Extracted text »
Yes, all calico-node pods were running fine - not reporting any issues, not even in logs.
It may be important to note that we managed to reproduce the issue only on Flatcar Container Linux. On other distributions the same scenario works fine.
v3.22.0 had a nasty bug where calico could end up with an outdated view of the world. Fixed by https://github.com/projectcalico/calico/pull/5665 in v3.22.1 - might be worth upgrading?
@lwr20 symtoms sound similar, but that bug was actually fixed in v3.21.3 and isn't present in v3.22
Thank you for the correction.
Right, I can also confirm that the issue is present on v3.22.1 as well.
If it helps I have a similar issue on AlmaLinux8.
DPlane Backend is also nftables and the veth Interfaces in calicos engine store are not anymore existing on the host.
If I remove calico as my NetworkPolicy provider the cluster recovers.
Chain cali-from-wl-dispatch (2 references)
pkts bytes target prot opt in out source destination
1634 135K cali-fw-cali0eacf697eec all -- cali0eacf697eec * 0.0.0.0/0 0.0.0.0/0 [goto] /* cali:jfxMCpNf8Nj1KM-K */
1666 138K cali-fw-cali9b778b31de0 all -- cali9b778b31de0 * 0.0.0.0/0 0.0.0.0/0 [goto] /* cali:Z5r7QQDW3XChII0Z */
1529 111K cali-fw-caliec620394ae2 all -- caliec620394ae2 * 0.0.0.0/0 0.0.0.0/0 [goto] /* cali:j5kopEPZZL4XyLX1 */
8054 676K DROP all -- * * 0.0.0.0/0 0.0.0.0/0 /* cali:jP5qeZOJds6jo3_6 */ /* Unknown interface */
Just wanted to confirm that these rules do appear to be out of date, and don't match the pods running on the node.

Material shown »

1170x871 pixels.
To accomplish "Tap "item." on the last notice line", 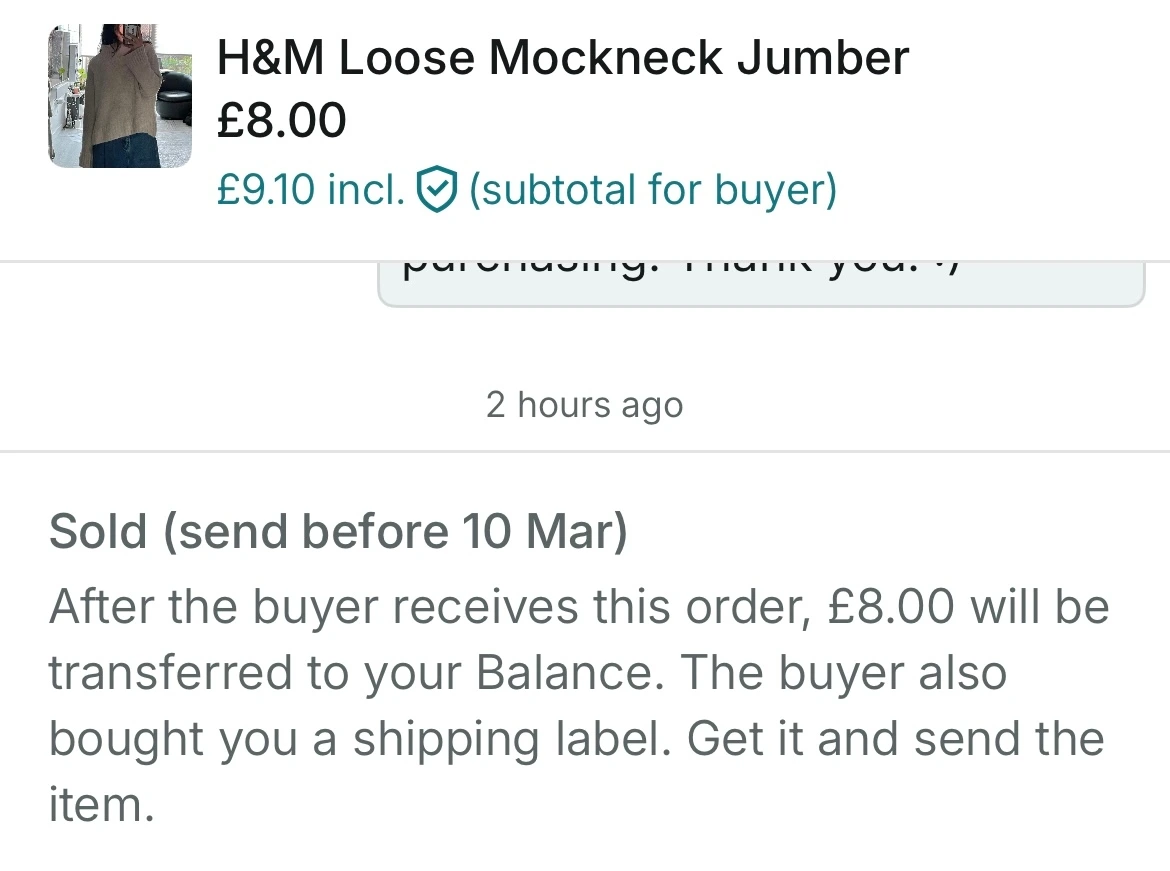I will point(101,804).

* * *

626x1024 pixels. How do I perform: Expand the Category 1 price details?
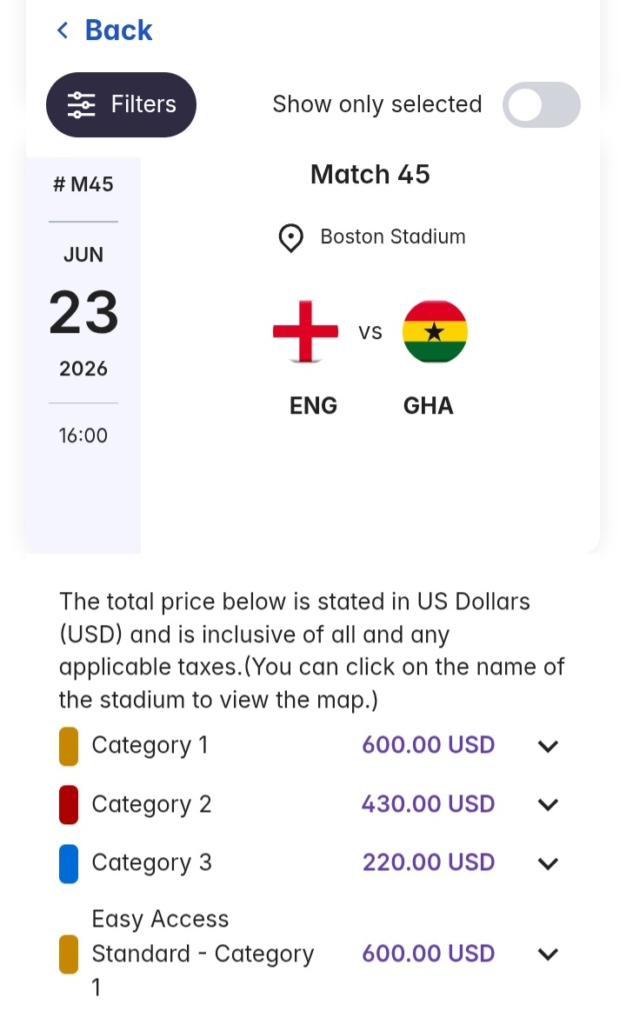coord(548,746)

Problems »
[1] Quote the Calico forum thread word for word, starting at "It may be important" and ending at "for the correction.".
[2] Continue the Calico forum thread from the point where it stops.

Answer list »
[1]
It may be important to note that we managed to reproduce the issue only on Flatcar Container Linux. On other distributions the same scenario works fine.
v3.22.0 had a nasty bug where calico could end up with an outdated view of the world. Fixed by https://github.com/projectcalico/calico/pull/5665 in v3.22.1 - might be worth upgrading?
@lwr20 symtoms sound similar, but that bug was actually fixed in v3.21.3 and isn't present in v3.22
Thank you for the correction.

[2]
Are you using calico/typha in this cluster?
I can see an event indicating that Felix receives a delete event for the pod:
2022-03-15 17:20:57.208 [INFO][47] felix/endpoint_mgr.go 668: Workload removed, deleting its chains. id=proto.WorkloadEndpointID{OrchestratorId:"k8s", WorkloadId:"kube-system/tmp-shell", EndpointId:"eth0"}
2022-03-15 17:20:57.208 [INFO][47] felix/table.go 537: Queuing deletion of chain. chainName="cali-tw-calie5da25cfd1a" ipVersion=0x4 table="filter"
2022-03-15 17:20:57.208 [INFO][47] felix/table.go 537: Queuing deletion of chain. chainName="cali-fw-calie5da25cfd1a" ipVersion=0x4 table="filter"
2022-03-15 17:20:57.208 [INFO][47] felix/endpoint_mgr.go 545: Workload removed, deleting old state. id=proto.WorkloadEndpointID{OrchestratorId:"k8s", WorkloadId:"kube-system/tmp-shell", EndpointId:"eth0"}
2022-03-15 17:20:57.208 [INFO][47] felix/table.go 506: Queueing update of chain. chainName="cali-from-wl-dispatch" ipVersion=0x4 table="filter"
2022-03-15 17:20:57.208 [INFO][47] felix/table.go 591: Chain no longer referenced, marking it for removal chainName="cali-fw-calie5da25cfd1a"
2022-03-15 17:20:57.208 [INFO][47] felix/table.go 506: Queueing update of chain. chainName="cali-to-wl-dispatch" ipVersion=0x4 table="filter"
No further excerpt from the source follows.